Thomas Helling
Thomas Helling MD is currently a tenured Professor of Surgery at the University of Mississippi Medical Center in Jackson, MS. He is clinically active and heads the Division of General Surgery.
Doctor Helling is a graduate of the University of Kansas (undergraduate 1969, School of Medicine 1973). He has extensive experience in trauma care and has served in the Army Medical Corps from 1991 to 2000, receiving an honorable discharge at the rank of Lieutenant Colonel. He completed various Army schools, including the Combat Casualty Care Course, Advanced Officer School, and Command and General Staff College.
Professionally, Dr. Helling is board-certified in surgery and surgical critical care. He is a Fellow of the American College of Surgeons and a member of a number of prestigious societies including the Southern Surgical Association, the American Surgical Association, and the American Association for the Surgery of Trauma. Doctor Helling also is a member of the American Association for the History of Medicine and a Fellow of the American Osler Society. He is a reviewer for several scientific journals including Military Medicine, the foremost peer-reviewed publication of military medicine and surgery.
Doctor Helling has authored or co-authored well over 110 scientific articles including several in the field of history of medicine. He is the author of Desperate Surgery in the Pacific War: Doctors, Damage Control, and America’s Wounded 1941-1945 (McFarland Publishing, 2017; ISBN-13: 978-1476664217) for which he was awarded the Harry D Langley Book Prize by the Society for the History of Navy Medicine in 2019. He is also the author of the recently released The Agony of Heroes: Medical Care for America’s Besieged Legions from Bataan to Khe Sanh (Yardley: Westholme Publishing, 2019) ISBN-13: 978-1594163203 and co-author of the recently released Historical Foundations of Liver Surgery (Berlin: Springer, 2020) ISBN 978-3-030-47094-4. He is a co-author on the chapter “Surgeons to the Front: Twentieth-Century Warfare and the Metamorphosis of Battlefield Surgery,” in [Berg PE, Ed] The Last 100 Yards: The Crucible of Close Combat in Large-Scale Combat Operations (Leavenworth: Army University Press, 2019). He has presented topics in surgery and history of medicine at a number of national meetings, including the American Association for the History of Medicine and the American Osler Society.

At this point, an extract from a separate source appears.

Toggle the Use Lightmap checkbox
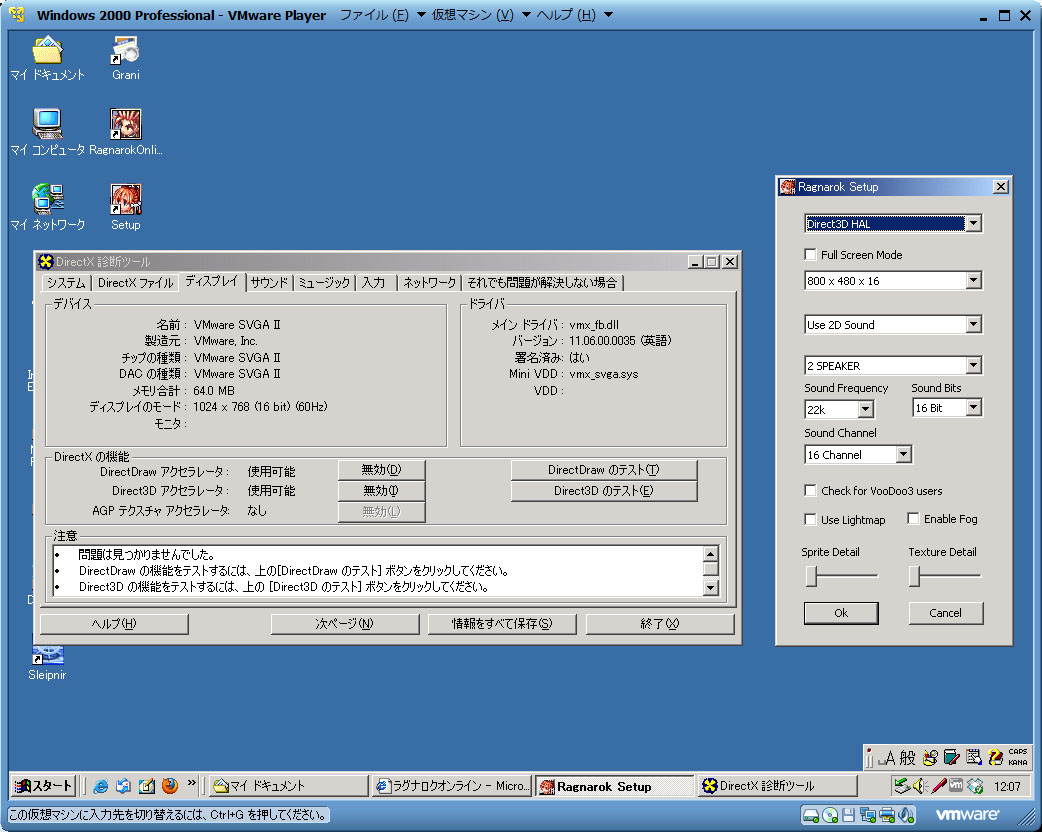The image size is (1042, 832). (x=811, y=520)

Doctor Helling provides a unique perspective on military medical history with his intimate familiarity with military medicine, trauma surgery, and medical history. Doctor Helling currently resides in Madison, Mississippi
“History is a fascination with me. These are stories that bring forth the best and worst of human nature, but invariably illustrates the struggle to find our better selves. And as a constant source of amazement and reassurance, I find invariably, in times of crises, we are able to do so. Indeed, the most horrible of circumstances bring out the very best in our spiritual souls. We truly become men and women for others.”